Mohamed KEITA

CortexDB v1

Build a minimal persistent key-value storage engine with a basic LSM-tree architecture

1. Overall Vision of V1

V1 establishes the foundations of CortexDB: a persistent, crash-safe key-value storage engine built around a minimal LSM-tree architecture.

Main objectives:

  • Persistent key to value storage on disk
  • Minimal API: put(key, value), get(key), delete(key)
  • Single process, single file (or directory) on disk
  • Tolerate simple crashes thanks to the WAL
  • Minimal LSM-tree architecture

2. V1 Non-Goals

  • No compaction
  • No Bloom filters
  • No vector search
  • No range queries
  • No replication
  • No SQL
  • No advanced performance optimization
  • No compression
  • No multi-threading
  • No external clients (Python/Node), postponed to V3

3. V1 Architecture

3.1. Main Components

┌───────────┐
│   Client  │
└─────┬─────┘
      │  put(key, value)
      ▼
┌───────────────────┐
│       WAL         │
│  (append-only log)│
└───────┬───────────┘
        │ replay
        ▼
┌───────────────────┐
│     Memtable      │
│ (HashMap<Vec<u8>, │
│      Vec<u8>>)    │
└───────────────────┘

3.2. Modules

  • src/db.rs: DB struct and public API
  • src/memtable.rs: in-memory structure (HashMap) for recent writes
  • src/wal.rs: append-only log file to replay the memtable state after a crash
  • src/sstable.rs (optional in V1): can be postponed to V2 for simplicity

4. WAL (Write-Ahead Log)

4.1. Simple Format

Binary format of an entry:

+----------+-----------+------------+-----------+-----------+
| op (u8)  | key_len   | val_len    | key bytes | val bytes |
|          | (u32)     | (u32)      |           |           |
+----------+-----------+------------+-----------+-----------+
  • op = 1 → PUT
  • op = 2 → DELETE

4.2. V1 Rules

  • The WAL must be flushed after each append()
  • The WAL must be replayed strictly in order at startup
  • DELETE only stores the key (val_len = 0)
  • Empty values are allowed
  • If the WAL is corrupted, use a simple strategy (stop or partial skip)

5. Memtable

In-memory structure (HashMap) for recent writes.
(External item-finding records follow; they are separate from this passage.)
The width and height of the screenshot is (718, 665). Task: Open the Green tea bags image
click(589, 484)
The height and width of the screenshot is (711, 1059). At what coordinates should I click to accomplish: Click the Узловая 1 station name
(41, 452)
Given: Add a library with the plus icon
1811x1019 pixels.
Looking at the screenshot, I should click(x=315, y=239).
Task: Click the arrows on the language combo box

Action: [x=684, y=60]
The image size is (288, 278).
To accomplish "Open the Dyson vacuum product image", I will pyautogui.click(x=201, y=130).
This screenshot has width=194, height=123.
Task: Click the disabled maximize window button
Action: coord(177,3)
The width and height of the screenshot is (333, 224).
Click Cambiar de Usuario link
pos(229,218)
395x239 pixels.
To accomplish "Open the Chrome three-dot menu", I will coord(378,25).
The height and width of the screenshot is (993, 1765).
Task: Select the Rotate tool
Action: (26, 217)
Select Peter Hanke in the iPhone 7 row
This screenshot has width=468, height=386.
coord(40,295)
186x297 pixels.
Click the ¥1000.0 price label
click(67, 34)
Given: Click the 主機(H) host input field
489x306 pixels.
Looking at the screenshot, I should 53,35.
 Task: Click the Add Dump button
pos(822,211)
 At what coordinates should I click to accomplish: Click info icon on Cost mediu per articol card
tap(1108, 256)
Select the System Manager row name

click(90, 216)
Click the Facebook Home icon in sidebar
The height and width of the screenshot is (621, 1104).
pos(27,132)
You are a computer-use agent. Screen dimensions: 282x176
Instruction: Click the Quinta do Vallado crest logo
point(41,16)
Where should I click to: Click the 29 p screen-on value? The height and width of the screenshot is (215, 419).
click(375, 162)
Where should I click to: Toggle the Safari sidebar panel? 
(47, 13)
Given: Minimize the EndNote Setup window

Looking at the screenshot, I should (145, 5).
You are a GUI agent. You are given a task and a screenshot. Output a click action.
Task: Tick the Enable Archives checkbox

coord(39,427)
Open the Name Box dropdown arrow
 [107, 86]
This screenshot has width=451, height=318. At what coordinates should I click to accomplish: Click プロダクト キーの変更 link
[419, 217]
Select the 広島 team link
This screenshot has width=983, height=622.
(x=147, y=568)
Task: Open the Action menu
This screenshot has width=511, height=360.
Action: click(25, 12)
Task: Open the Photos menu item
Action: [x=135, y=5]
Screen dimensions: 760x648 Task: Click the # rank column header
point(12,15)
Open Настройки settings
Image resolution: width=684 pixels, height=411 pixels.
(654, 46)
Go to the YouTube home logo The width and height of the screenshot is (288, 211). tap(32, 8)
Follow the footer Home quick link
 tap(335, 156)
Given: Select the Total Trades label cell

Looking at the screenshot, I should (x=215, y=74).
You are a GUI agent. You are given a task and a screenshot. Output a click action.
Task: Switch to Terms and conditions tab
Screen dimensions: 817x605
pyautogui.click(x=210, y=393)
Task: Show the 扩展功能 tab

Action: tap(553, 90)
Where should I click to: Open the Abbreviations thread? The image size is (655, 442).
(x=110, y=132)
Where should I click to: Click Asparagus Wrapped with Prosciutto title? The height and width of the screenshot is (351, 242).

  • Stores key and value pairs in RAM
  • A None value represents a tombstone (deletion)
  • Unbounded size in V1, no automatic flush

6. External API V1

In pseudo-code:

db = DB.open(path="./data")
 
db.put("user:1", b"Alice")
value = db.get("user:1")
db.delete("user:1")

7. V1 Invariants

  • Every write must go through the WAL before reaching the Memtable
  • The Memtable is always fully reconstructed from the WAL at startup
  • A newer key always overrides an older one
  • A tombstone overrides all previous versions of a key
  • The engine must be able to restart after a crash without losing consistency

8. Engine State After Crash

  1. Full WAL replay
  2. Memtable reconstruction
  3. The engine is ready to serve reads

9. Local Server

Note: The local server and Python or Node clients are postponed to V3 in order to stabilize the API first. V1 focuses exclusively on the core engine.


10. Required Tests for V1

WAL:

  • Simple replay
  • Replay after reopen
  • Empty keys or empty values
  • Large values
  • Delete
  • Crash recovery

Memtable:

  • Put, get, delete
  • Tombstones
  • Reconstruction from WAL

Integration:

  • put → get → delete → get
  • crash → reopen → get (must retrieve the data)

11. V1 Objective

At the end of V1, CortexDB is:

  • Functional: basic API operational
  • Persistent: data stored on disk
  • Crash-safe: recovery after crash via WAL
  • Simple: minimal and understandable architecture

This is the foundation on which all subsequent versions will be built.